CITTA' DEL VATICANO.Prima Via Crucis di Benedetto XVI al Colosseo. L'anfiteatro Flavio gremito di fedeli ha fatto da sfondo al tradizionale e suggestivo rito del Venerdi Santo. I testi delle meditazioni sono stati composti da monsignor Angelo Comastri, arciprete della basilica di san Pietro. Papa Ratzinger ha portato la croce di legno la prima e l'ultima stazione ed ha voluto che il cardinale Camillo Ruini, suo vicario per la città di Roma, lo aiutasse nelle altre stazioni. Al Colosseo è risuonata la dolorosa denuncia delle ingiustizie: «Il mondo è composto di due stanze, in una stanza si spreca e nell'altra si crepa; in una si muore di abbondanza, e nell'altra si muore di indigenza; in una si teme l'obesità e nell'altra si invoca la carità». Si è parlato anche della famiglia: «Sembra che oggi sia in atto una specie di anti-Genesi, un anti-disegno, un orgoglio diabolico che pensa di spazzar via la famiglia». Al centro della riflessione di monsignor Angelo Comastri vi sono gli attacchi conto la «famiglia» minacciata dall'avanzata di leggi permissive che vorrebbero «reinventare l'umanità, modificando la grammatica stessa della vita, cosi come Dio l'ha pensata e voluta.
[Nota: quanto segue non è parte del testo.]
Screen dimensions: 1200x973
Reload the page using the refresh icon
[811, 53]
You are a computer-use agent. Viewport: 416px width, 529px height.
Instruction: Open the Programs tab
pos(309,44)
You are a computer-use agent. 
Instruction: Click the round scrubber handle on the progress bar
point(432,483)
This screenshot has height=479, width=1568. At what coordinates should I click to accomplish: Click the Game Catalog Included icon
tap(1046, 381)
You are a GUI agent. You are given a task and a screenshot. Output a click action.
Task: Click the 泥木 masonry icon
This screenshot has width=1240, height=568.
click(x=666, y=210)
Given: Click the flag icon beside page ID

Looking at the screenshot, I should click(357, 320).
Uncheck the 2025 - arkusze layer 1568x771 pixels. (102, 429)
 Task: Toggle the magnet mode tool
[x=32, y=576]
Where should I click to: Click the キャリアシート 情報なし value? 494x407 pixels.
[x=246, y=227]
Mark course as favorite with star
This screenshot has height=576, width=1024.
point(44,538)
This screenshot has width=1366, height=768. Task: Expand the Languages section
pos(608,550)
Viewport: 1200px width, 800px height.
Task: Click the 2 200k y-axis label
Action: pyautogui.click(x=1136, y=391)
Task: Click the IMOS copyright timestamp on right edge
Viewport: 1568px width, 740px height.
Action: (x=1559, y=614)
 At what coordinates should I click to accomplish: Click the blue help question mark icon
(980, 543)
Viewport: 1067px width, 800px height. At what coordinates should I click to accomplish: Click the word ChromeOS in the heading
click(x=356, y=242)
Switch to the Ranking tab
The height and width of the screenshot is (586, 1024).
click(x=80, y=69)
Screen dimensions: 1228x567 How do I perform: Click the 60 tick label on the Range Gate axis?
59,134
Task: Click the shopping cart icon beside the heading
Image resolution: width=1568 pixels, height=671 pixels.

E' la più folle arroganza, è la più pericolosa avventura». Al termine della Via Crucis Papa Ratzinger ha ricordato «la sofferenza dei bambini abusati ed abbandonati», le minacce contro «la famiglia» ma anche «le divisioni del mondo» e il divario tra i ricchi e poveri. Benedetto XVI ha parlato a braccio ai fedeli ed ha invitato i cattolici alla misericordia per la salvezza eterna.